[Source excerpt]:
• • • • •

CUDA

CUDA 5 and OpenGL Interop and Dynamic Parallelism

Posted on Updated on

I seem to revisit this every time every time Nvidia releases a new version of of CUDA.

The good news…

The old methods still work, the whole register, map, bind, etc… process I described in my now two year old post Writing to 3D OpenGL textures in CUDA 4.1 with 3D Surface writes still works.  Ideally, the new version number shouldn’t introduce any new problems…

The bad news…

Unfortunately, if you try to write to a globally scoped CUDA surface from a device-side launched kernel (i.e. a dynamic kernel), nothing will happen.  You’ll scratch your head and wonder why code that works perfectly fine when launched from the host-side, fails silently when launched device-side.

I only discovered the reason when I decided to read, word for word, the CUDA Dynamic Parallelism Programming Guide. On page 14, in the “Textures & Surfaces” section is this note:

NOTE: The device runtime does not support legacy module-scope (i.e. Fermi-style)
textures and surfaces within a kernel launched from the device. Module-scope (legacy)
textures may be created from the host and used in device code as for any kernel, but
may only be used by a top-level kernel (i.e. the one which is launched from the host).

So now the old way of dealing with textures is considered “Legacy” but apparently not quite deprecated yet.  So don’t use them if you plan on using dynamic parallelism.  Additional Note: if you so much call a function that attempts to perform a “Fermi-style” surface write you’re kernel will fail silently, so I highly recommend removing all “Fermi-style” textures and surfaces if you plan on using dynamic parallelism.

So what’s the “New style” of textures and surfaces, well also on page 14 is a footnote saying:

Dynamically created texture and surface objects are an addition to the CUDA memory model
introduced with CUDA 5.0. Please see the CUDA Programming Guide for details.

So I guess they’re called “Dynamically created textures and surfaces”, which is a mouthful so I’m going to refer to them as “Kepler-style” textures and surfaces.  In the actual API they are cudaTextureObject_t and cudaSurfaceObject_t, and you can pass them around as parameters instead of having to declare them at file scope.

OpenGL Interop

So now we have two distinct methods for dealing with textures and surfaces, “Fermi-style” and “Kepler-style”, but we only know how graphics interoperability works with the old, might-as-well-be-deprecated, “Fermi-style” textures and surfaces.

And while there are some samples showing how the new “Kepler-style” textures and surfaces work (see the Bindless Texture sample), all the interop information still seems to target the old “Fermi-style” textures and surfaces.  Fortunately, there is some common ground between “Kepler-style” and “Fermi-style” textures and surfaces, and that common ground is the cudaArray.

• • • • •

[Parts of the exercise]:
[1] Decide whether each statement agrees with the post on CUDA 5 and OpenGL interop, answering yes or no and quoting the deciding words: (a) module-scope textures created from the host may be used by a top-level kernel; (b) the new texture and surface objects must be declared at file scope; (c) the common ground between the two styles of textures and surfaces is the cudaArray.
[2] Pick up the post on CUDA 5 and OpenGL interop after its last sentence and continue it.
The rows are not needed for anything here.

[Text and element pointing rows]
• • • • •

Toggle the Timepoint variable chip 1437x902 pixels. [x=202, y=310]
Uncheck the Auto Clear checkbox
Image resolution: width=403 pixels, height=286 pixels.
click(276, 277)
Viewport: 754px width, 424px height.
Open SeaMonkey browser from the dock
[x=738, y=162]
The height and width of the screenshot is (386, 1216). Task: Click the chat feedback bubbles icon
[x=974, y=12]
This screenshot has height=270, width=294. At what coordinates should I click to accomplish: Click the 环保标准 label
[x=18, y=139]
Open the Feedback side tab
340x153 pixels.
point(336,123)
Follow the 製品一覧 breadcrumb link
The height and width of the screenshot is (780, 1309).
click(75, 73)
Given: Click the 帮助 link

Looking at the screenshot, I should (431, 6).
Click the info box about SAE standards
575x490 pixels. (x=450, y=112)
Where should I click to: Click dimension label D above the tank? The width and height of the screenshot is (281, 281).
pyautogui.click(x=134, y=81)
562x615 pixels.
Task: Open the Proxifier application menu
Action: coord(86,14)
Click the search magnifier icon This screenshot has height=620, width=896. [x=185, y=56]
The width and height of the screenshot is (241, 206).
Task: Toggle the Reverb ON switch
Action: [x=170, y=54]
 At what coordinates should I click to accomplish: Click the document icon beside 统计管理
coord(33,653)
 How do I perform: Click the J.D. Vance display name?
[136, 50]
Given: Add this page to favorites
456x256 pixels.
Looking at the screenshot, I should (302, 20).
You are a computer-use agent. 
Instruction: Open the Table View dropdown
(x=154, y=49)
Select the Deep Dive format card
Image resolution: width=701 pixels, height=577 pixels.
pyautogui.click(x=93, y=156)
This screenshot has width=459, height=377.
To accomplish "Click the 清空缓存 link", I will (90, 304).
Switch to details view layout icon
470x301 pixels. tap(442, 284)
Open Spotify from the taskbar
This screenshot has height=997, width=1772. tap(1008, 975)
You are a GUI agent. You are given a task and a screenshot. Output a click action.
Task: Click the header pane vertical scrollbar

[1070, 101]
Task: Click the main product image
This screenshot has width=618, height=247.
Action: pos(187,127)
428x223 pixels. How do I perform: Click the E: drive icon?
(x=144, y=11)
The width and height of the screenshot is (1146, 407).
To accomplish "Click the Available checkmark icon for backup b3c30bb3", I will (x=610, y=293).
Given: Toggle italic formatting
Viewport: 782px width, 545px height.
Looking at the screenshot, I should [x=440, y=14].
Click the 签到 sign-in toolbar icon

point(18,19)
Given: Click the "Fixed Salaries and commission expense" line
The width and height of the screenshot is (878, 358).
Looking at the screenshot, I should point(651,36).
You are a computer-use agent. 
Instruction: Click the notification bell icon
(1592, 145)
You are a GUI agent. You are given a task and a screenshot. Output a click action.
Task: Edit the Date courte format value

• • • • •

[Answers to the exercises]:
[1]
(a) Yes: "may only be used by a top-level kernel (i.e. the one which is launched from the host)."
(b) No: "you can pass them around as parameters instead of having to declare them at file scope."
(c) Yes: "that common ground is the cudaArray."

[2]
Really, all we have to do is replace Step 6  (binding a cudaArray to a globally scoped surface) from the previous tutorial, with the creation of a cudaSurfaceObject_t. That entails creating a cuda resource description (cudaResourceDesc), and all we have to do is appropriately set the array portion of the cudaResourceDesc to our cudaArray, and then use that cudaResourceDesc to create our cudaSurfaceObject_t, which we can then pass to our kernels, and use to write to our registered and mapped OpenGL textures.

// Create the cuda resource description
struct cudaResourceDesc resoureDescription;
memset(&resDesc, 0, sizeof(resoureDescription));
resDesc.resType = cudaResourceTypeArray;	// be sure to set the resource type to cudaResourceTypeArray
resDesc.res.array.array = yourCudaArray;	// this is the important bit

// Create the surface object
cudaSurfaceObject_t writableSurfaceObject = 0;
cudaCreateSurfaceObject(&writableSurfaceObject, &resoureDescription);

And thats it! Here’s hoping the API doesn’t change again anytime soon.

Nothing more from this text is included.